In the study, hydrogen peroxide significantly enhanced the release of nitric oxide and the pro-inflammatory cytokines interleukin-1 (IL-1), interleukin-2 (IL-2) and tumour necrosis factor-alpha (TNF-α) from the transformed U937 cells (otherwise known as U937-derived macrophages). Though the monocyte form could also release the cytokines, treatment with phorbol esters enhances their transformation to the macrophage form and enables them to maintain cell numbers [11]. The release of the cytokines and nitric oxide due to excessive macrophage activation has been implicated in systemic inflammatory responses, organ failure, septic shock and hypotension [11].

Oxidative stress increases the level of intracellular nitric oxide via the upregulation of inducible nitric oxide synthase (iNOS) which catalyses the conversion of arginine to nitric oxide and citrulline [40]. The upregulation of iNOS contributes to the pathophysiology of inflammatory diseases and septic shock. Cell and tissue damage could occur due to the overproduction of nitric oxide since it interacts with superoxide radical to form peroxynitrates and other powerful tissue oxidizing agents [20]. Both selenium and kolaviron reduced H2O2-mediated release of nitric oxide. Nitric oxide, peroxynitrates and similar oxides deaminate DNA and impair DNA repair systems thus mutagenic [26], [45]. Though the role of Se mediated decrease in nitric oxide is quite not clear, it has been reported that kolaviron suppresses the expression of iNOS [18].

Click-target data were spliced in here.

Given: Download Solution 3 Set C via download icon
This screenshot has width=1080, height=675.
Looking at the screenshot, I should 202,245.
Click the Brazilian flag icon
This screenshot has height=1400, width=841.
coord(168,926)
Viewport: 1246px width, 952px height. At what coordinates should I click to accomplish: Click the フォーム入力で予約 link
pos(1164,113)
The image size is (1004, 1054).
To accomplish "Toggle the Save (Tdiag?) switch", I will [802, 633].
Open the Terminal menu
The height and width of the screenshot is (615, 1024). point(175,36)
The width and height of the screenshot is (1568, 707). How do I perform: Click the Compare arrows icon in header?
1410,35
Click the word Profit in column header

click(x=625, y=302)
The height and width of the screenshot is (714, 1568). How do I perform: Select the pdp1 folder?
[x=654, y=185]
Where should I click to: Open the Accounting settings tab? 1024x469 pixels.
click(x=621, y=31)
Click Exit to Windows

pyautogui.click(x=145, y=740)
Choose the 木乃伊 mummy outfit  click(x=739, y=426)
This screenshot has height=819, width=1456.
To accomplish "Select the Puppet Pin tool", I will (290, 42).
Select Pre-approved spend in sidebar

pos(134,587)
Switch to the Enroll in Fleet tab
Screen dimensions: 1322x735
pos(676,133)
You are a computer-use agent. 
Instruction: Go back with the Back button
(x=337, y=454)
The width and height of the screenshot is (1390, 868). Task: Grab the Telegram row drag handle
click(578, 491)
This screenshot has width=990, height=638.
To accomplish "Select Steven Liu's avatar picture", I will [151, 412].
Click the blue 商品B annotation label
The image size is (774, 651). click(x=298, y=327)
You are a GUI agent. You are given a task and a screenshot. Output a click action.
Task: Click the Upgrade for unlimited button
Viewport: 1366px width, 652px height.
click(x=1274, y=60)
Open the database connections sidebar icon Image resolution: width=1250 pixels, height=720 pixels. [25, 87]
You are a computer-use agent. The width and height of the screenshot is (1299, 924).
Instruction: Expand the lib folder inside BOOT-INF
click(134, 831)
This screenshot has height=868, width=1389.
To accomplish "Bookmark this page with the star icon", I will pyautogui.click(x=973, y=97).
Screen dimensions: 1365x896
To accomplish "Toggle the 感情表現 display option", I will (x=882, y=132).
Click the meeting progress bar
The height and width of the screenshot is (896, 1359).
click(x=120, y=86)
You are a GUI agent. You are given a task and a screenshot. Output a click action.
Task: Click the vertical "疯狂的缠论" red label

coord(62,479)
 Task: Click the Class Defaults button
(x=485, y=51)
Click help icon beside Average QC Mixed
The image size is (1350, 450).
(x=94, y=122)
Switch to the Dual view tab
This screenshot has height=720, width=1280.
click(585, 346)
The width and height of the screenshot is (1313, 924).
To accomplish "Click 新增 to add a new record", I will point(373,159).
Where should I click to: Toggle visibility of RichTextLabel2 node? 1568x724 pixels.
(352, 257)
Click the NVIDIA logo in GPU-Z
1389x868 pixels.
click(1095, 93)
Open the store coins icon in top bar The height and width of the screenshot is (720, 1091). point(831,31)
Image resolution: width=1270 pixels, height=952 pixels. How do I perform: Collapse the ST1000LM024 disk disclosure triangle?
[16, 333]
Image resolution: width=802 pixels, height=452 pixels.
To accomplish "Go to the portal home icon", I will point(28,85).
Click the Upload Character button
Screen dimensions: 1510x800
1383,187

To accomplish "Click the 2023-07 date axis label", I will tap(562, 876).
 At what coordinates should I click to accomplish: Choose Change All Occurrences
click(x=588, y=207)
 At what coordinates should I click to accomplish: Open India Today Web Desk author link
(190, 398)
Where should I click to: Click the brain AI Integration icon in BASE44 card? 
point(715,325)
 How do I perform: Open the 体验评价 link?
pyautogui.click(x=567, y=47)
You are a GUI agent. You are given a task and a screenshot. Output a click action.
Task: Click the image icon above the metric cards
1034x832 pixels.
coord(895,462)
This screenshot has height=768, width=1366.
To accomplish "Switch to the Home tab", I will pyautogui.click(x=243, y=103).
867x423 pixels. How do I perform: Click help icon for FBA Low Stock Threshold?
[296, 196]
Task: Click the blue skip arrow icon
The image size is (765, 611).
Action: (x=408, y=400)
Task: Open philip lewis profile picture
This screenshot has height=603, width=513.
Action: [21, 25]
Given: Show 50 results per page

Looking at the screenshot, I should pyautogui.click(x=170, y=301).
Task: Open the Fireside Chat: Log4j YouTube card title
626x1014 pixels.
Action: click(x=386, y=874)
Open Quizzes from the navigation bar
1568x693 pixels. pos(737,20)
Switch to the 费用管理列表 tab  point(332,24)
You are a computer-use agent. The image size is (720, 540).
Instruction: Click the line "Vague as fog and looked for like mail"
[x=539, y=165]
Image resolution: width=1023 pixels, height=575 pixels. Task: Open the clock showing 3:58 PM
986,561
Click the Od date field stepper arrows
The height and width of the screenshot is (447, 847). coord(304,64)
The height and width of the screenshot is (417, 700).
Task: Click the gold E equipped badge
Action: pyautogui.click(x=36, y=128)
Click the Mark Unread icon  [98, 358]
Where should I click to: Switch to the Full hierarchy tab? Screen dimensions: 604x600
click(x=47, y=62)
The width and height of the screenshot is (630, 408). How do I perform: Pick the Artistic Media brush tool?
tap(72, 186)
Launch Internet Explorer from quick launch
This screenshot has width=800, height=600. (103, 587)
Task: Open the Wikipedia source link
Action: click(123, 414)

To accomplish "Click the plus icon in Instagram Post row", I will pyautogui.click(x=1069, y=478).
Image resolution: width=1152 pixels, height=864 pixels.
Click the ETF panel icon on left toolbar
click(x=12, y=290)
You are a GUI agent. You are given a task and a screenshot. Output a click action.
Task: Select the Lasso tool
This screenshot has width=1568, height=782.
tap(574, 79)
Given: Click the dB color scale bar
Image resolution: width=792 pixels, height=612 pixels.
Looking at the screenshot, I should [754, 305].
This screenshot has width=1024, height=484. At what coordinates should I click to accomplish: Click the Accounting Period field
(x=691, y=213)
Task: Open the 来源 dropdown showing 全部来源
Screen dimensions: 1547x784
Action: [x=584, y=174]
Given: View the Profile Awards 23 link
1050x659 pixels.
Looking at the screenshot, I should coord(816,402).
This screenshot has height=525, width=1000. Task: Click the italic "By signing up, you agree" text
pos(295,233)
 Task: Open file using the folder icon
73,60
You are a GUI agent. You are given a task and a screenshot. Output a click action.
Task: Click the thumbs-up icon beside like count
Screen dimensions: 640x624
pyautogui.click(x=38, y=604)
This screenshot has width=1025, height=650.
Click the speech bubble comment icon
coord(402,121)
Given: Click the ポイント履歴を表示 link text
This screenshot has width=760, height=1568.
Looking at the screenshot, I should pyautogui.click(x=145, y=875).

Selenium deficiency could favour the formation of pro-inflammatory compounds that could predispose individuals to various disorders such as cancer and heart disease [5]. In order words, selenium can reduce inflammatory responses by reducing the secretion of pro-inflammatory cytokines. This could justify the effect of selenium on hydrogen peroxide-induced activation of U937 macrophages. Increased selenium levels also impede the transactivation of genes that encode pro-inflammatory cytokines thus could cause a decrease in cytokine production. This could be an underlying mechanism by which selenium exerts its anti-inflammatory action [14], [34].

Conclusion

The study shows that both Se and kolaviron reduced H2O2-mediated alterations in raw U937 cells, U937-derived macrophages and myoblast H9c2 cells. In some instances, kolaviron seem to show higher response than Se however this trend may vary with change in concentrations. Though the combined pre-treatment of the cells with Se and kolaviron seem to have higher responses than their individual response (in most instances), it may not be synergistic nor additive. Similar experiments using different concentrations of the antioxidants are in progress. The combined action of Se and kolaviron could be exploited pharmacologically. It is probable that the inhibition of excessive macrophage activation may protect against cell death.